The Personal History of David Copperfield review round-up: Dev Patel's film is 'bold, playful, irrepressibly optimistic'

The Personal History of David Copperfield is among the first movies to run in cinemas after months of lockdown due to the COVID19 pandemic.

FP Trending August 27, 2020 12:39:19 IST
The Personal History of David Copperfield review round-up: Dev Patel's film is 'bold, playful, irrepressibly optimistic'

Dev Patel plays the titular role in the adaptation of Charles Dickens' novel David Copperfield, written and directed by Armando Iannucci. The Searchlight Pictures comedy-drama, set in Victorian England, follows the protagonist — modelled after the author himself — right from his impoverished childhood to becoming a famous author.

Besides Patel, The Personal History of David Copperfield stars Tilda Swinton (David’s aunt Betsey Trotwood), Hugh Laurie (Mr Dick), Peter Capaldi (Wilkins Micawber), Rosalind Eleazar (Agnes Wickfield), Benedict Wong (Mr. Wickfield), and Ben Whishaw (Uriah Heep). 

The Personal History of David Copperfield review roundup Dev Patels film is bold playful irrepressibly optimistic

A still from A Personal History of David Copperfield | Image from Twitter @alamowinchester

In a recent interaction with Press Trust of India, Patel had spoken about the film's diverse cast: "With Armando opening up the world in terms of casting, it made it more representative of a Britain that I grew up in."

The Personal History of David Copperfield is among the first movies to run in cinemas after months of lockdown due to the COVID19 pandemic.

The film had its world premiere last year at the Toronto International Film Festival, followed by a theatrical release in the UK in January 2020. The Personal History of David Copperfield is slated to be out in the US on 28 August.

The reviews of the comedy-drama are out and critics seemed to be more than satisfied with Armando Iannucci and co-writer Simon Blackwell's creation.

The Washington Post: "Thanks to the company of fine actors Iannucci has assembled, and to the director’s own command of the material, the cosmopolitan gaggle of urchins, eccentrics, sharpies and rounders who populate The Personal History of David Copperfield look right at home in Victorian London, but also can’t help but evoke the present-day, when the obstacles of class, caste, and predatory capitalism stubbornly persist. Bold, playful and irrepressibly optimistic, The Personal History of David Copperfield perfectly manifests the spirit of the hero of its own story: Amid struggle and suffering it digs for joy, and always manages to find it."

Deadline: The filmmakers find freshness, relevance, even messages for our times about identity and how you present yourself, among other things. As with all things Dickens, the book was chock-full of colorful characters, too many in fact, and this version highlights several in ways both faithful and, more important, innovative."
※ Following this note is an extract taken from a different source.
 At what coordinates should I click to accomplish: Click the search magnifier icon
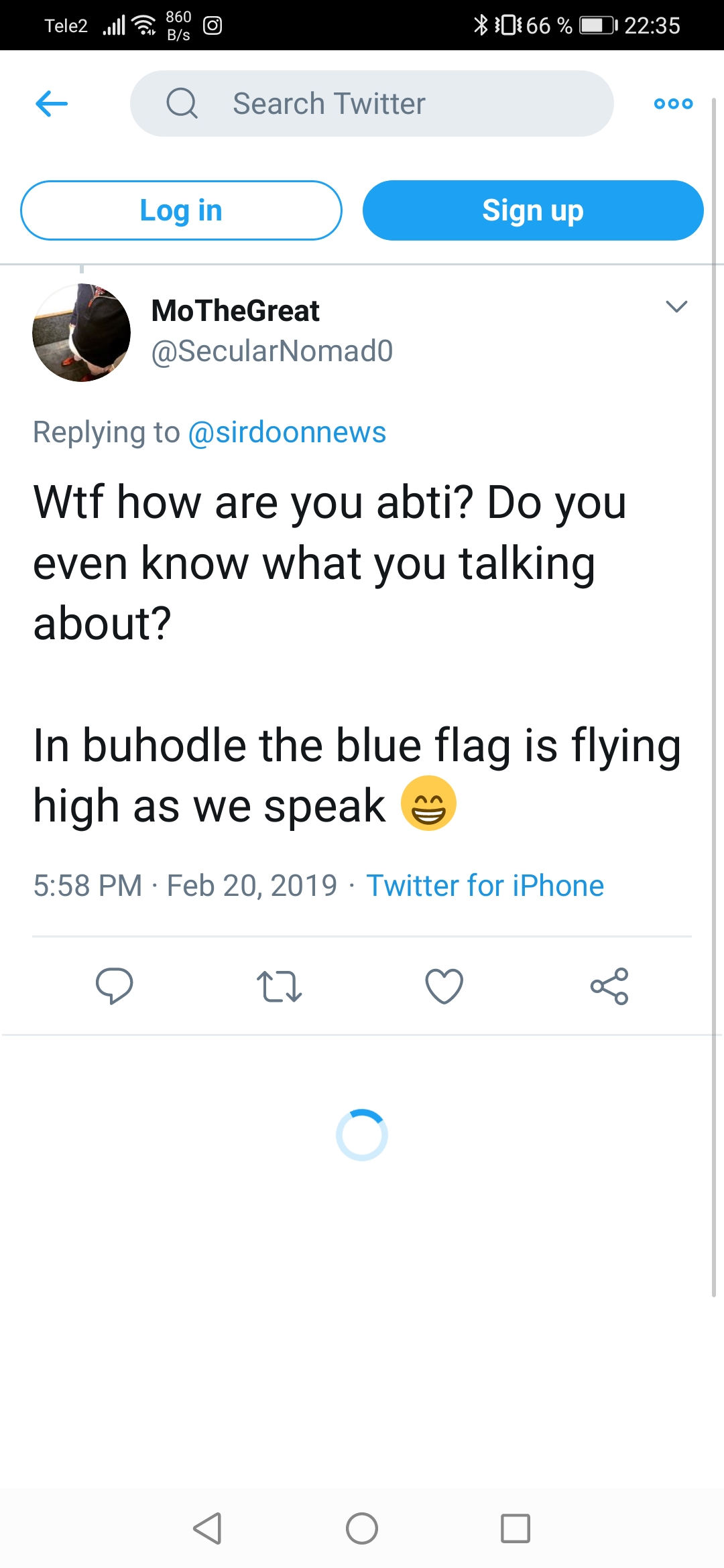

Vulture: "The Personal History of David Copperfield doesn’t make fun of its source material so much as it has fun with it — Morfydd Clark, for instance, plays both David’s widowed mother and his mismatched first love Dora. It’s still a story that touches on child labour, debtors’ prisons, and other plights of poverty and class, but Iannucci leans into the text’s humor while adding a touch of surreality, turning it into a 19th century bildungsroman by way of Alice in Wonderland."

The Guardian (in a review from January this year): "Astutely amplifying the absurdist – and remarkably modernist – elements of his source, Iannucci and co-writer Simon Blackwell conjure a surreal cinematic odyssey that is as accessible as it is intelligent and unexpected."

Variety (in a review from TIFF): "Rather than updating Dickens’ semiautobiographical bildungsroman — which the author described as “a favourite child” among all his novels — to the present, as others have tried over the years, Iannucci brings a contemporary sensibility to the Victorian setting. In that sense, the movie resembles Tony Richardson’s madcap adaptation of Tom Jones, with its in-on-the-joke narrator (Copperfield narrates his own story, much as he does in the novel) and assorted postmodern touches (both films feature a sped-up silent-movie sequence), although it lacks the rebellious generational sensibility that made that film a fluky success."